■ Exercise
Below are records; the lines starting at the one with "Screen dimensions: 728x728" and ending at the one with "The image size is (812, 516)." must be reproduced exactly, both included. Pictures must not appear.

■ Material to process

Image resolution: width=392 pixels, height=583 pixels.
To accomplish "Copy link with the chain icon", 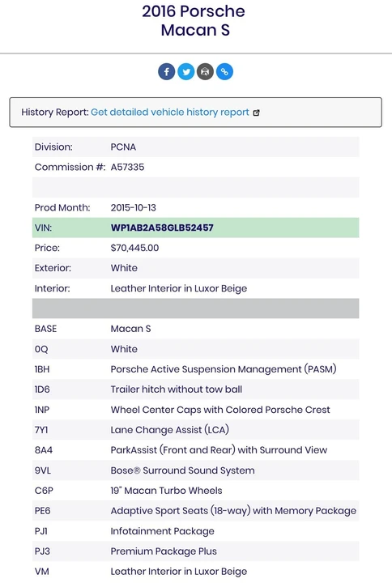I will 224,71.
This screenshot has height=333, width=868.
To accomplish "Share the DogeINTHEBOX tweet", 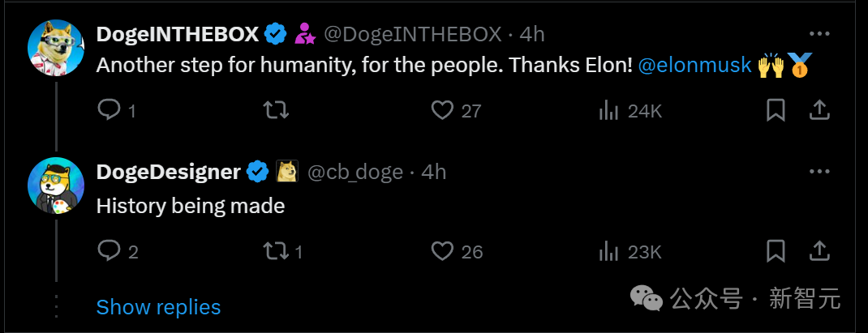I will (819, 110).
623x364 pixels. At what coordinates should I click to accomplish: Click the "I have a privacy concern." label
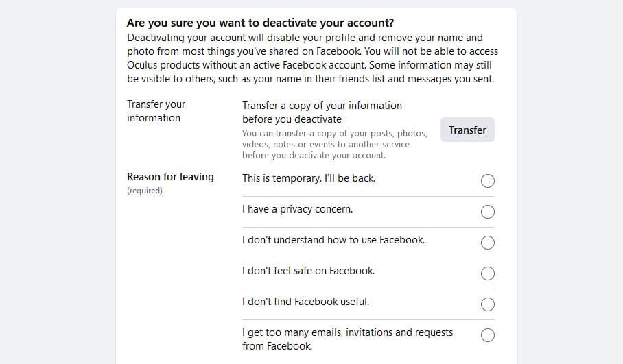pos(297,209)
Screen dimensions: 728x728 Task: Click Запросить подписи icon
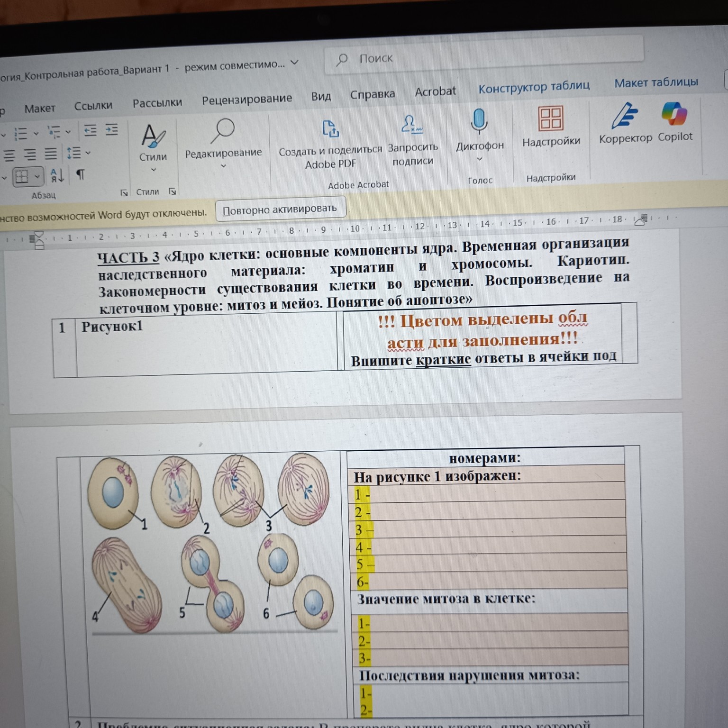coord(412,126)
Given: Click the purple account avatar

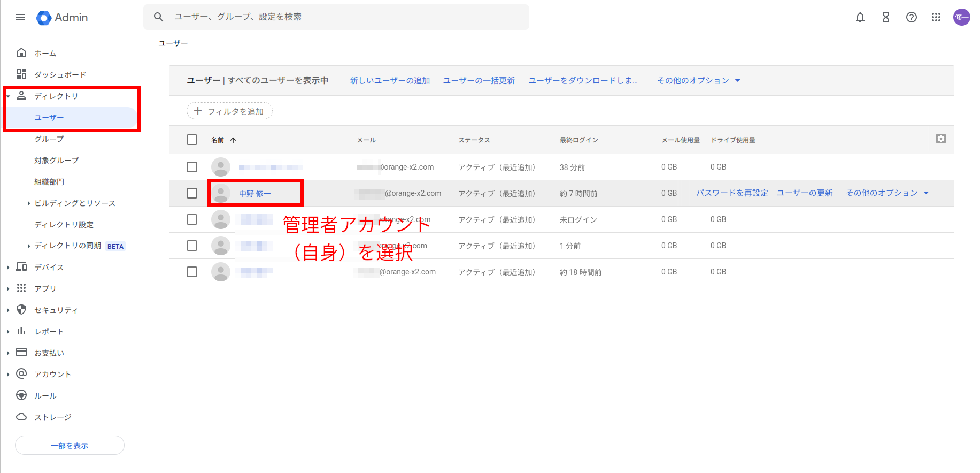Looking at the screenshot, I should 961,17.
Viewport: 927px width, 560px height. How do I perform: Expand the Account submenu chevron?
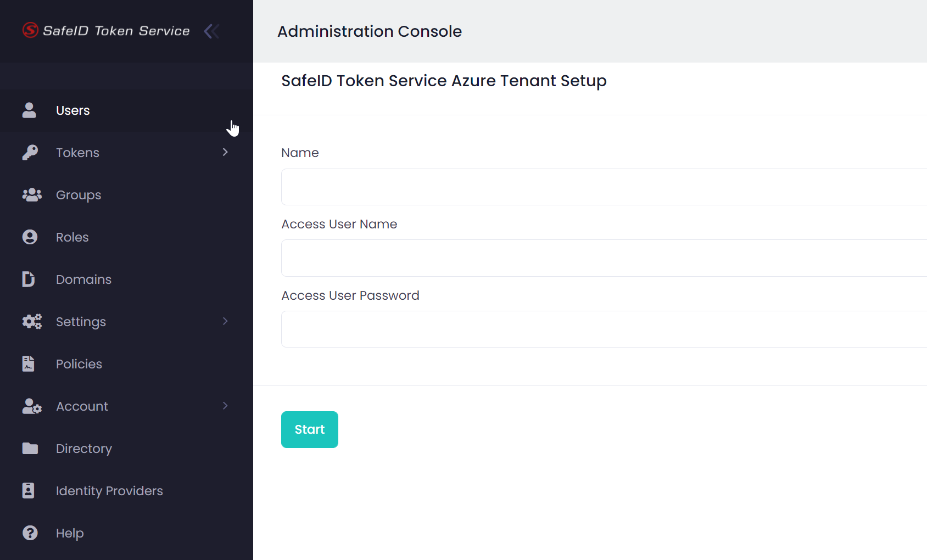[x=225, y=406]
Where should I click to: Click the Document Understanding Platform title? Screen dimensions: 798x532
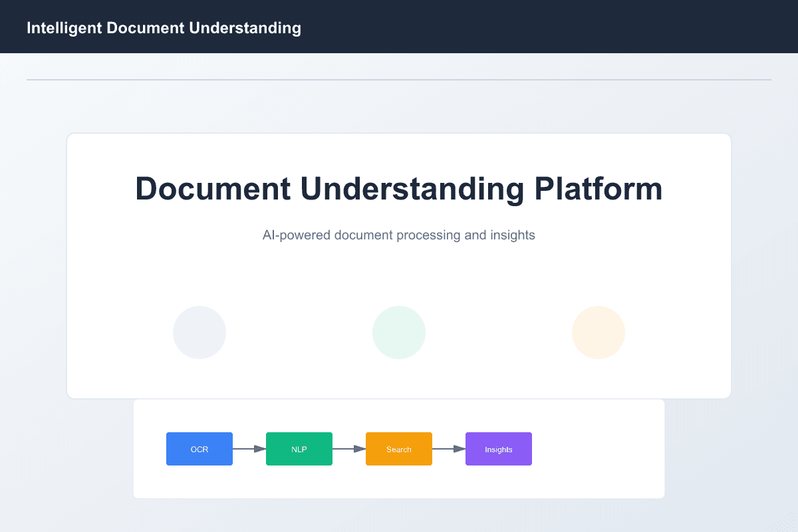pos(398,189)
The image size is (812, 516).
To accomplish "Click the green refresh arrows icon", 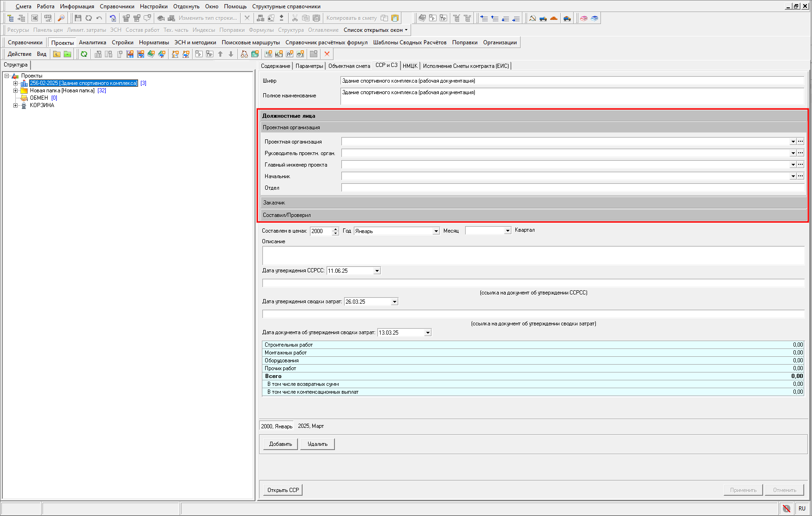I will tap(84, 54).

■ Reply to the task
Screen dimensions: 728x728 Task: Click Запросить подписи icon
coord(412,126)
Given: Click the purple account avatar

Looking at the screenshot, I should 961,17.
Viewport: 927px width, 560px height. How do I perform: Expand the Account submenu chevron?
[x=225, y=406]
Where should I click to: Click the Document Understanding Platform title? Screen dimensions: 798x532
pos(398,189)
The image size is (812, 516).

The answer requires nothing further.